As editor and broadcaster of our daily transmission three times a week, I start working on the show very early. In any case, following events in Iran is a 24/7 matter for me. In my house I have two satellite dishes tuned in constantly to all the Iranian channels. Iran is a very open society nowadays; it’s not North Korea, and a lot of information is just out there, on the internet, the radio or the tv.

We obviously don’t have reporters in Iran but we do have a large network of dozens of Iranians from all over the world who provide us with valuable and sometimes exclusive information. Some of them, living in Rome, Paris or Berlin, act as our correspondents. We also receive a lot of letters and emails every day from inside Iran and from Iranian émigrés, so all in all I feel we have good and varied sources of information.

I arrive at our studio in Jerusalem at about 14.00 and until I go on-air at 17.00, I handwrite the whole 50-minute-long news bulletin. I’ve done radio for 52 years but I still love the intimate feel and the small and unpretentious studio. And it is definitely unpretentious here, you know: it’s the same building where I started to work in 1959. We first won acclaim in Iran during the long war with Iraq in the 1980s. Many Iranians tuned in to our daily show, as we were the only ones to report where the Iraqi missiles would hit. The Iraqi army used to announce in advance which cities would be bombed but the official Iranian media didn’t report it as they didn’t want to cause panic. Instead, Iranians listened to us and learnt to trust us.

Our popularity in Iran stems from our reliability as a source of information and from the public distrust of the regime. I feel very much connected to people in Iran and I think that they feel it in my broadcasts. I feel as if I am sitting in Tehran: I have the same concerns as they do and have the same worries.

You could say in a sense that we use a sort of New Journalism style, since I add editorial remarks. But we keep a very professional and accurate tone. We see ourselves as mirrors that reflect the reality. This means that we will report on speeches of the Iranian president, Mahmoud Ahmadinejad, with inserts of his own voice. We report on disagreements inside the Israeli cabinet, or on tensions between Israel and its allies. We reported extensively on the social protests in Israeli cities during last summer, simply because it was worth reporting. It’s just that when I report on a speech by Khamenei, calling Israel a country of crooks for example, I will remind our listeners how many Nobel laureates come from that same country.

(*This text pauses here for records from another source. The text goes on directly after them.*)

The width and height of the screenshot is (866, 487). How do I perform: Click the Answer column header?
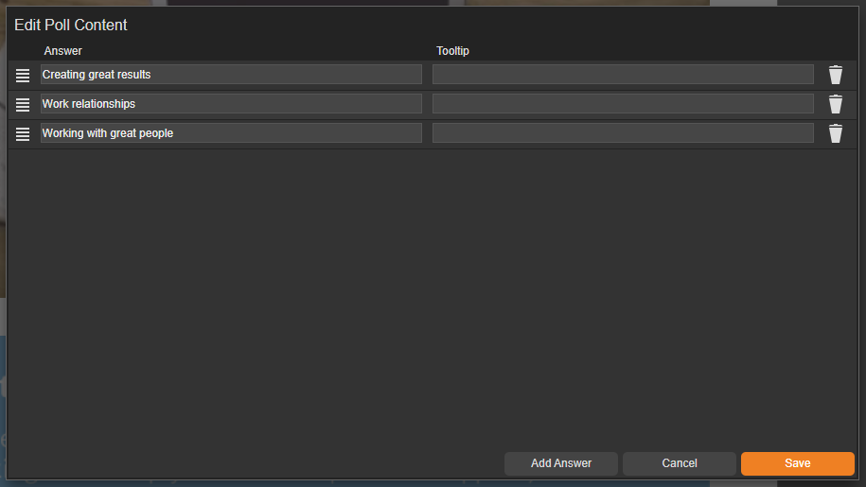63,51
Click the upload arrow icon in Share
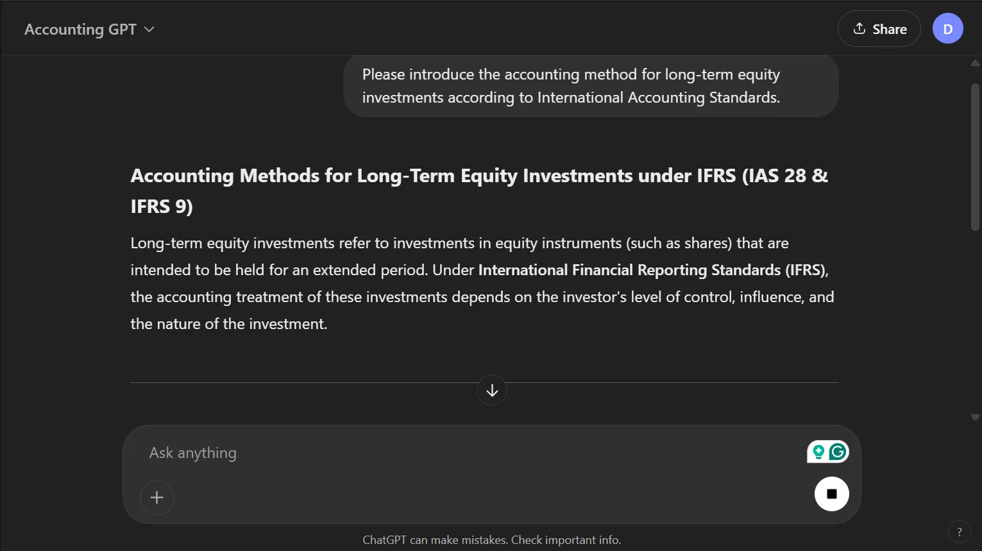 tap(859, 29)
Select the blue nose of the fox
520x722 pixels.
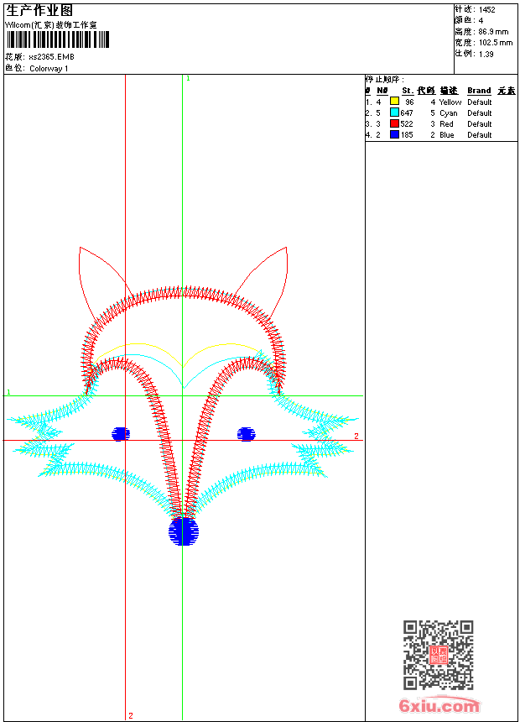point(183,531)
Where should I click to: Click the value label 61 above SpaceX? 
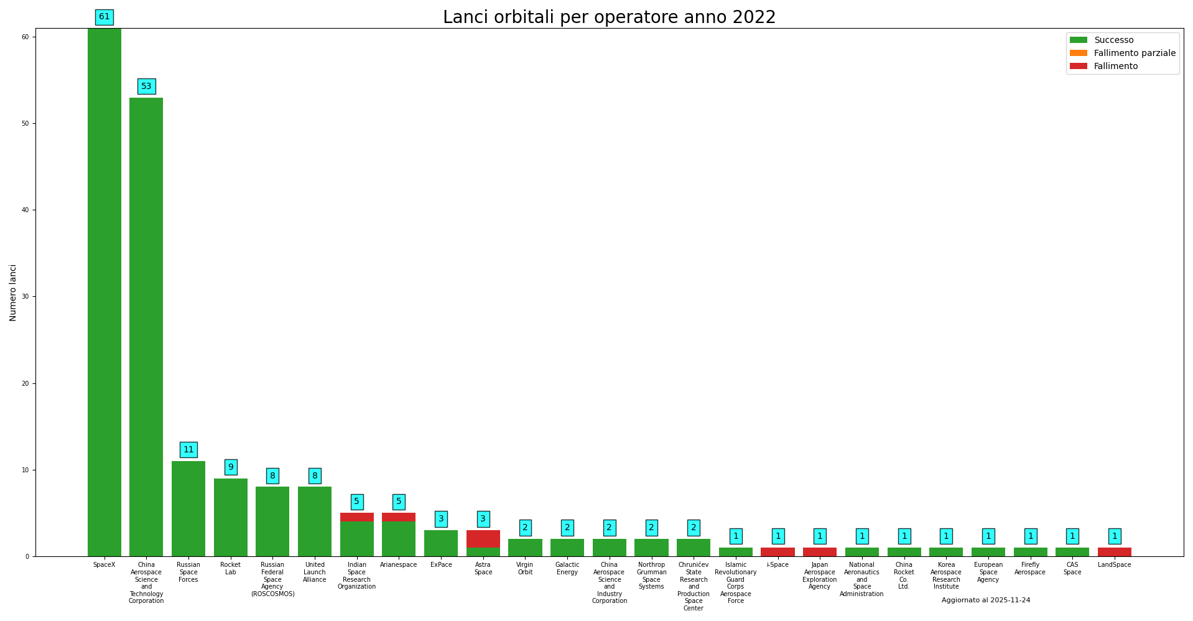tap(104, 17)
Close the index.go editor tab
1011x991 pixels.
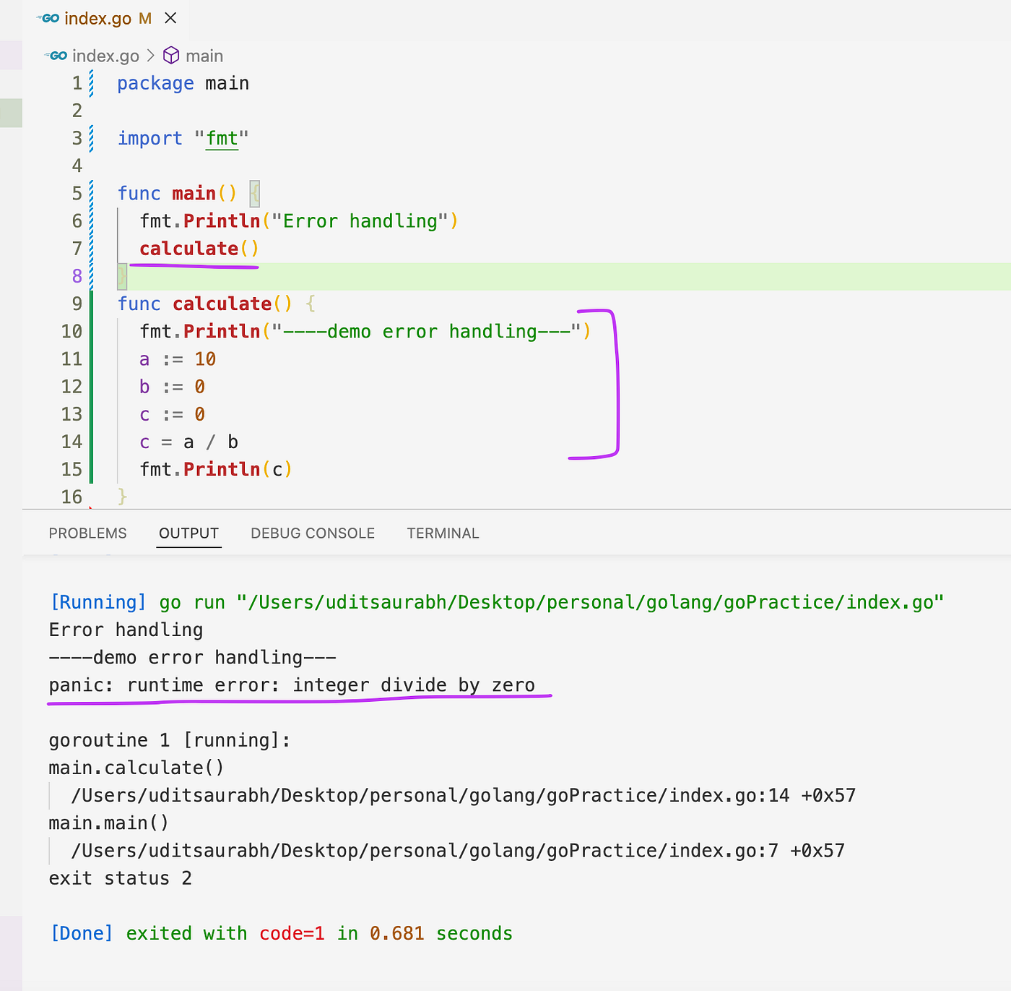coord(170,18)
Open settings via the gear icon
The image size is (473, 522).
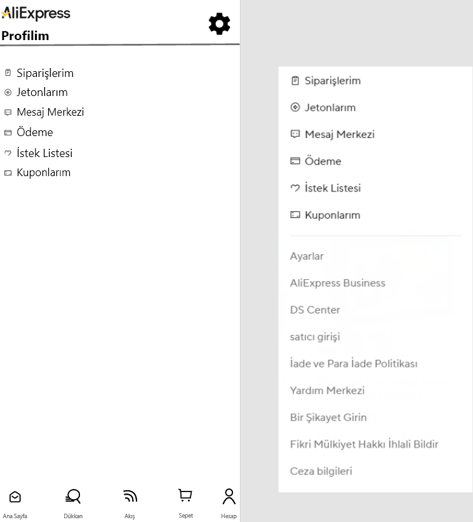click(x=220, y=24)
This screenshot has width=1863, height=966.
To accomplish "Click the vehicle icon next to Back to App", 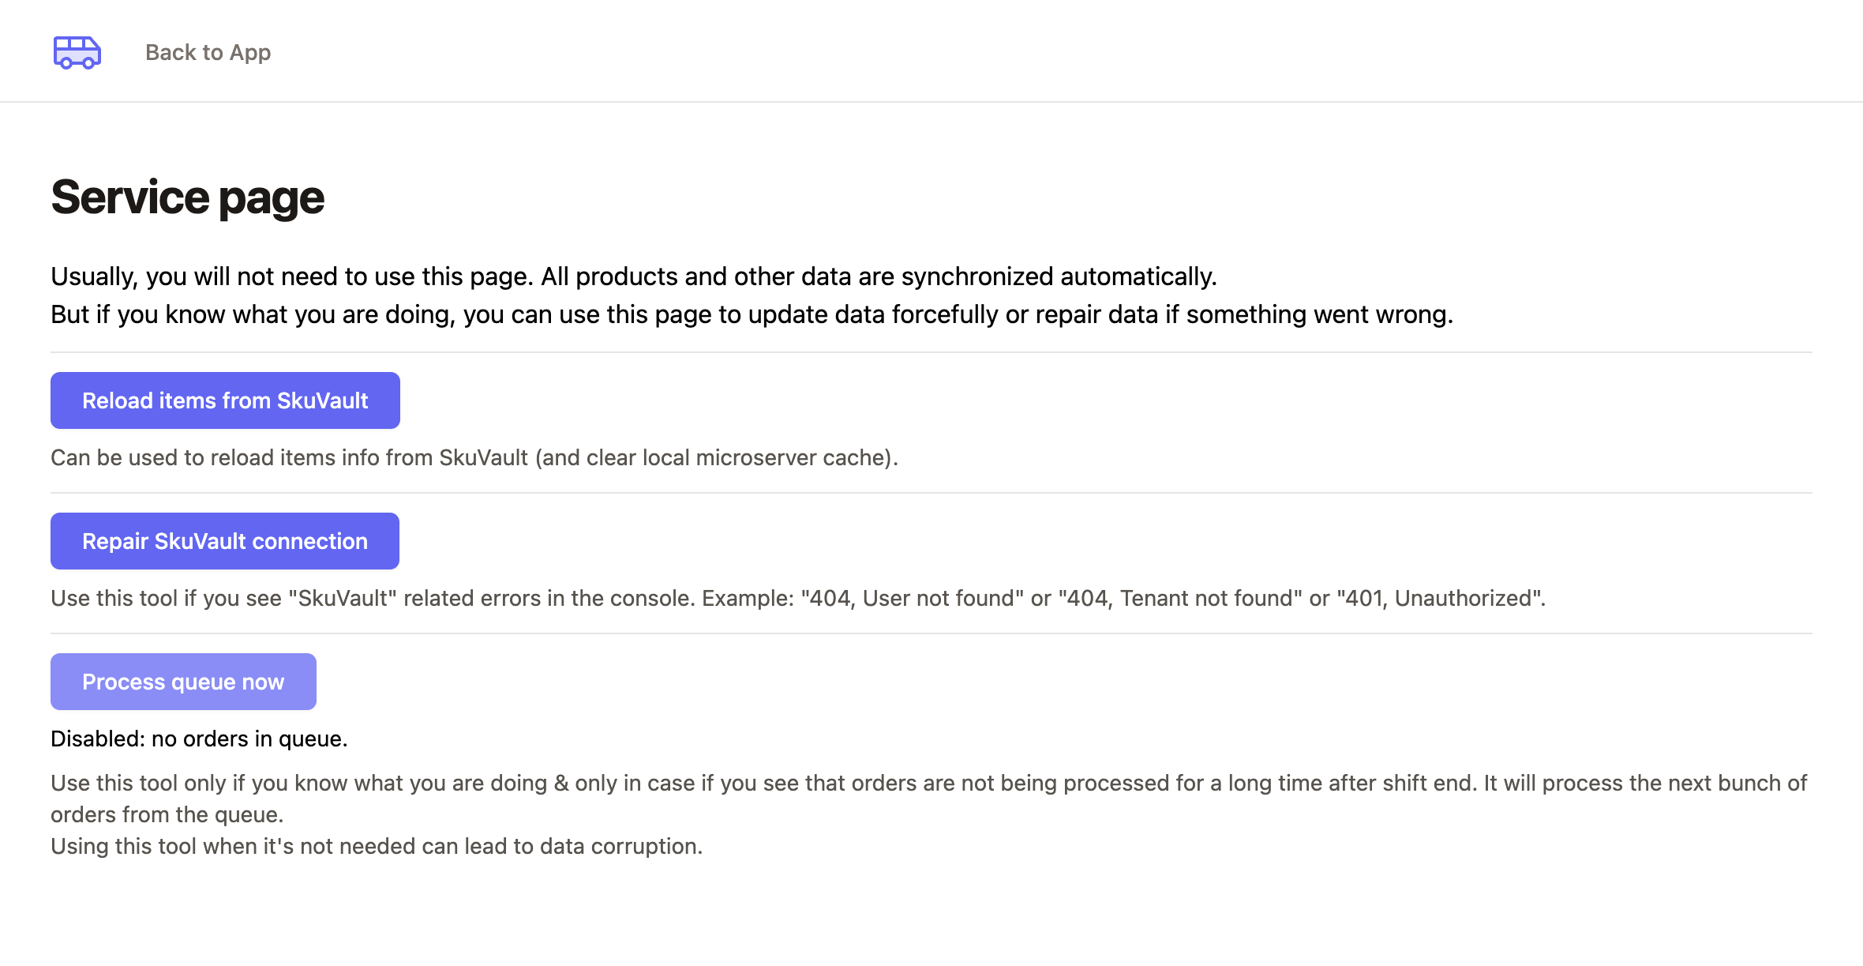I will (77, 51).
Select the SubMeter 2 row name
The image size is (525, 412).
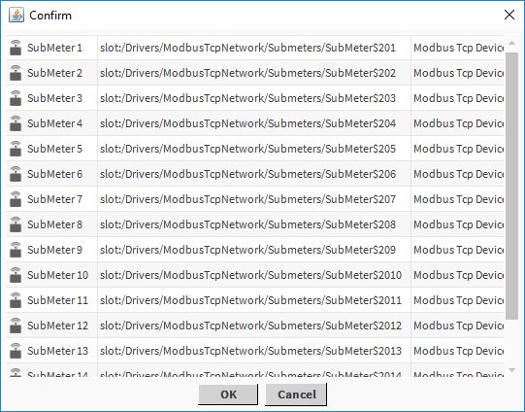tap(55, 73)
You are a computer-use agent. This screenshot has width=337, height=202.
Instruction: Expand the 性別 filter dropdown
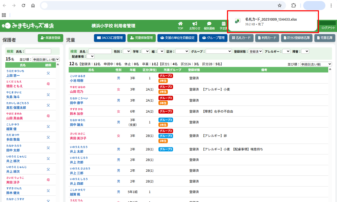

It’s a thrill to know that millions of people listen to you. In Iran they listen to our short-wave broadcasts or on-line, using the internet. Another option is through satellite tv. Starting 25 years ago, we have a weekly call-in show, called ‘Your Voice on the Voice of Israel’. We opened a special line connection through Germany, since there is no direct connection between Iran and Israel.

The first question many people ask is how come Iranians are not afraid to call an Israeli radio host. Sometimes the lines get disconnected but in all these years, I haven’t heard of persecution against a listener of ours. I think it’s a way for the government to let people express their feelings and let off steam. The number of callers is so big that it is impossible for the regime to stop them. Just today a man called us from a phone booth in the street. I could hear the cars going by and he was saying very harsh things.

People who call us are from all over Iran. They are of different ages and of different backgrounds. Most of them speak about poverty and the hardships of life in Iran these days. I think that what most people outside Iran don’t realise is how much the connection with the West is important for the ordinary Iranian. I also think our radio show promotes political discussion in Iran, since at the end of day, it is going to be the Iranians themselves who will decide their future.

I sometimes go home sad after the broadcast, because I hear heartbreaking stories. And it’s not an easy time. I was born in Iran and I love Iran. I live in Israel and I love Israel. I don’t want confrontation between these two peoples or between the countries. A bridge can easily be built with the Iranian people. The problem is with the regime which, if you ask me, is detested by 80 per cent of Iranians.”

The Voice of Israel

Israeli state radio started its broadcasts in Persian in 1956, along with 13 other languages. Originally conceived by David Ben Gurion, the founder and first prime minister of Israel, the purpose was to improve relationships between the two former allies.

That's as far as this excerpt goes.